Let her ride the bike and feel the vibration. She will immediately agree that they are unsafe and require replacement.

Disclaimer: they're probably not unsafe, but, from the vibration i've felt... it can remove confidence on a technical downhill pretty quickly with the shuddering.


----------



## shwinn8 (Feb 25, 2006)

is the Salas HT referring to the full suspension HorseThief? If so, I'm guessing one of your pivot bearings is shot or possibly a loose mounting bolt.,


----------



## smithcreek (Nov 27, 2012)

I had some thumping also. Seemed like the most obvious cause was some unwanted contact with the "arms" of the rotor so first thing was to realign the caliper.

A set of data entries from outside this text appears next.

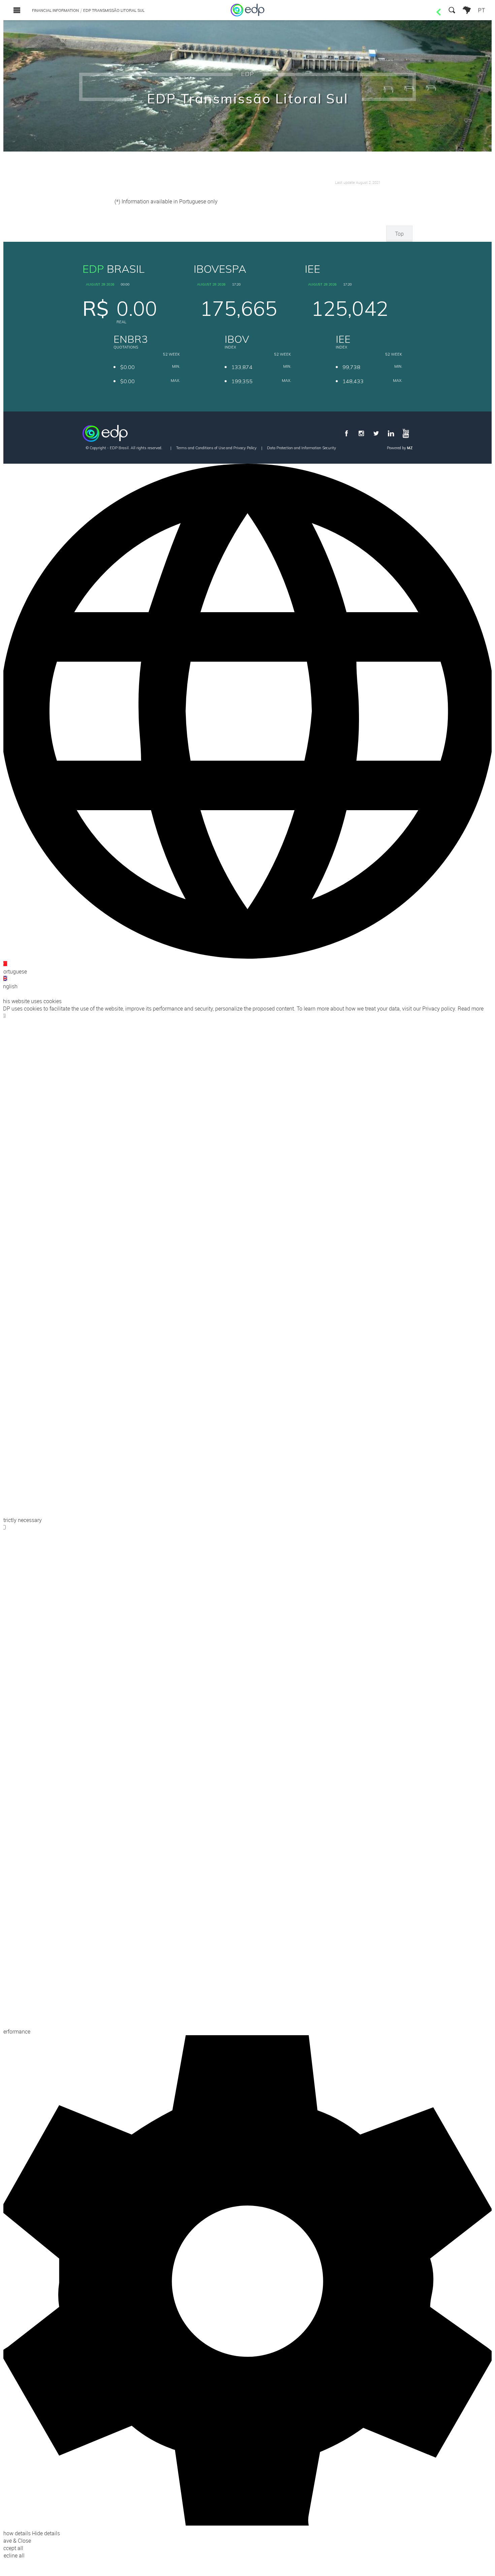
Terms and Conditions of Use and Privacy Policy (216, 447)
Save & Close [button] (15, 2540)
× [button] (1, 993)
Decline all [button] (12, 2555)
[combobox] (247, 727)
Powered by (399, 447)
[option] (247, 967)
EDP (247, 74)
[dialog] (247, 1511)
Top (399, 233)
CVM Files (85, 162)
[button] (247, 2286)
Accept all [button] (11, 2548)
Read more (471, 1008)
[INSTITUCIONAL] (466, 10)
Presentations (243, 162)
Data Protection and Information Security (301, 447)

I could see one pad was contacting first and warping the rotor about .01+" before the other pad contacted. It took about a dozen attempts to get the caliper positioned so there was absolutely no detectable rotor movement, either visual or by feel, to either side when I pressed the brake. The thumping disappeared instantly and so far has not returned.


----------



## Vettevert (Jul 15, 2012)

I think I am seeing the same thing. I think the pads are hitting the rotor arms...

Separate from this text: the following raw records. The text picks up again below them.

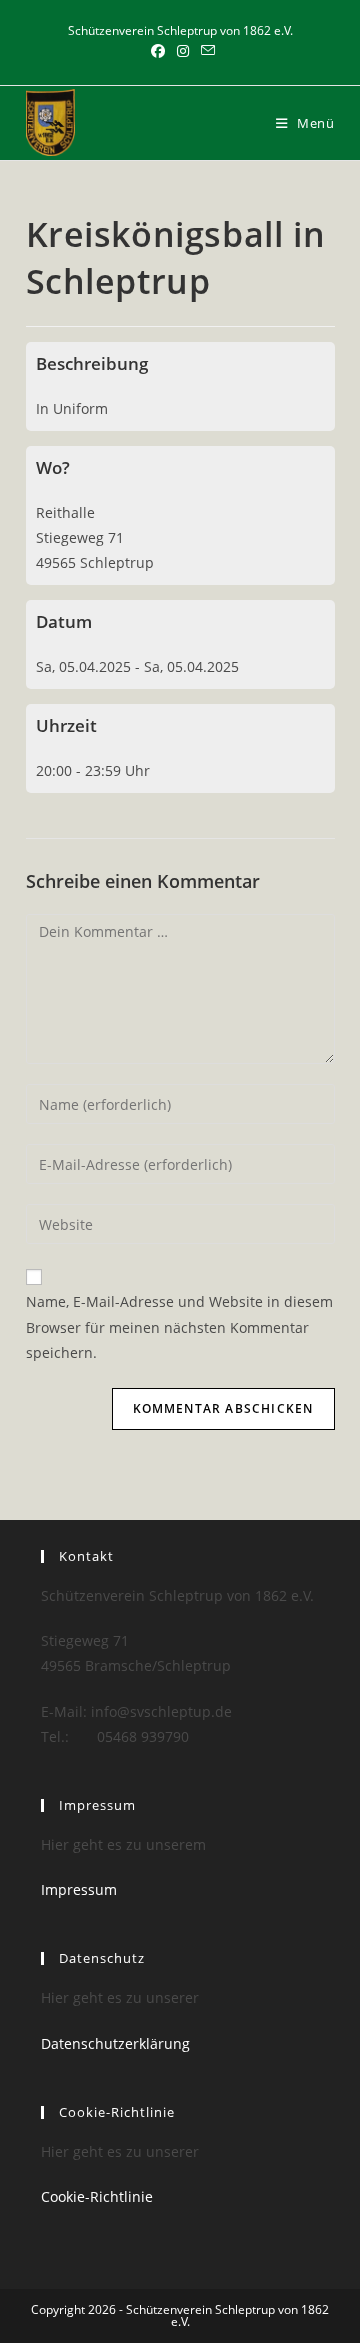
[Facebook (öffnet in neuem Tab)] (158, 51)
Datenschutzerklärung (115, 2043)
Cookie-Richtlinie (97, 2196)
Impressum (79, 1889)
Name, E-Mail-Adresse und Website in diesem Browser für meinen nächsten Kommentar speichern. (179, 1326)
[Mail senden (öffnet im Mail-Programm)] (205, 51)
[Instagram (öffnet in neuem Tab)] (183, 51)
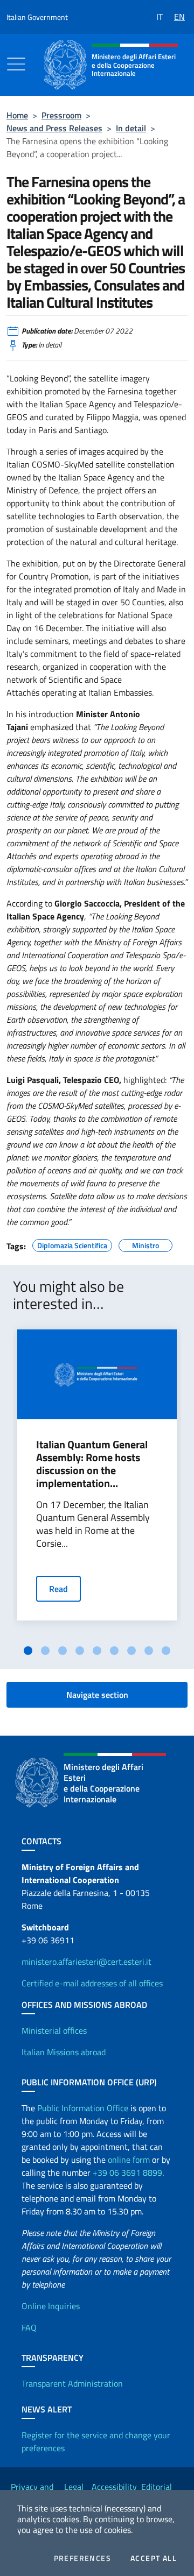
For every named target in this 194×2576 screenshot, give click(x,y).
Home (17, 115)
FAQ (29, 2327)
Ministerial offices (54, 2030)
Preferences (82, 2558)
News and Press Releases (54, 128)
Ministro (145, 1244)
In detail (131, 128)
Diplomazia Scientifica (72, 1244)
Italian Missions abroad (64, 2052)
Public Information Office (82, 2107)
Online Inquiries (51, 2305)
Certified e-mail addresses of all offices (92, 1983)
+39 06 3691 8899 (127, 2172)
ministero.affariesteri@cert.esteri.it (86, 1961)
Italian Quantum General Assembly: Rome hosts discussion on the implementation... (92, 1464)
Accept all (153, 2558)
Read (58, 1588)
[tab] (28, 1650)
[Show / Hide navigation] (16, 64)
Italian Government (37, 17)
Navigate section (97, 1694)
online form (129, 2159)
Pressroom (61, 115)
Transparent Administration (72, 2383)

I have tried many times to center the caliper. Sometimes the thumping gets worse, and other times it cures it...temporarily. I guess I should keep trying. Since making this adjustment changes the problem, it must be what is causing it.


----------



## Vettevert (Jul 15, 2012)

shwinn8 said:


> is the Salas HT referring to the full suspension HorseThief? If so, I'm guessing one of your pivot bearings is shot or possibly a loose mounting bolt.,


Yes, a horsethief. Bike is new, so I doubt it is shot, but I will check the mounting bolt.

Thanks


----------



## shwinn8 (Feb 25, 2006)

bearings can fail even if they are new due to poor manufacturing. you never know! just another possibility to look at


----------